Além da produção, as capacitações também abordam pontos essenciais para o empreendedorismo, como precificação, divulgação e estratégias de venda.

A mudança de mentalidade é um dos principais resultados. Mulheres que antes estavam desmotivadas passam a enxergar novas possibilidades e começam a empreender.

Histórias que mostram o potencial

De acordo com a presidente das Semeadoras, não faltam exemplos de transformação. Muitas participantes chegam aos cursos sem perspectiva e, ao longo do processo, descobrem habilidades e oportunidades que não imaginavam.

A partir disso, começam a produzir, divulgar e vender suas peças — muitas vezes com apoio dos sindicatos rurais, que funcionam como porta de entrada para os cursos.

“Não existe tempo certo para recomeçar.

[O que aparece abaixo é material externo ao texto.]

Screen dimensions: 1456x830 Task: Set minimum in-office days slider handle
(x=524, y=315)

Quem define isso é a própria pessoa. E quando ela percebe que pode, tudo muda”, destaca Juliana.

Valorização ainda é desafio

Apesar do avanço, a valorização do artesanato ainda é um desafio. Muitas mulheres não reconhecem o valor do próprio trabalho, o que impacta diretamente na forma como produzem e comercializam.

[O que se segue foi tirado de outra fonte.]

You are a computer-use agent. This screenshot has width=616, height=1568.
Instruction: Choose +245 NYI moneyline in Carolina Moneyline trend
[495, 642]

Juliana cita como exemplo produtos simples, como panos de prato artesanais, que têm demanda, mas ainda são pouco divulgados.

“Às vezes a pessoa acha que é algo simples demais, mas existe mercado. O problema é que muitas não valorizam o que fazem e deixam de mostrar esse trabalho”, explica.

Participação feminina cresce no campo

O movimento também reflete uma mudança maior no campo. Dados do Senar mostram que, em 2025, pela primeira vez, a participação feminina nos cursos superou a masculina, chegando a 53%.

O número indica que mais mulheres estão buscando qualificação e se inserindo no ambiente produtivo rural.

Mesmo com avanços, Juliana aponta que o maior desafio ainda é interno: a falta de confiança.

“Muitas vezes, o maior obstáculo é a mulher não acreditar nela mesma. Todos os dias é preciso criar coragem para seguir em frente”, afirma.

Ela também cita fatores como a desigualdade de gênero e a violência como barreiras que ainda precisam ser enfrentadas.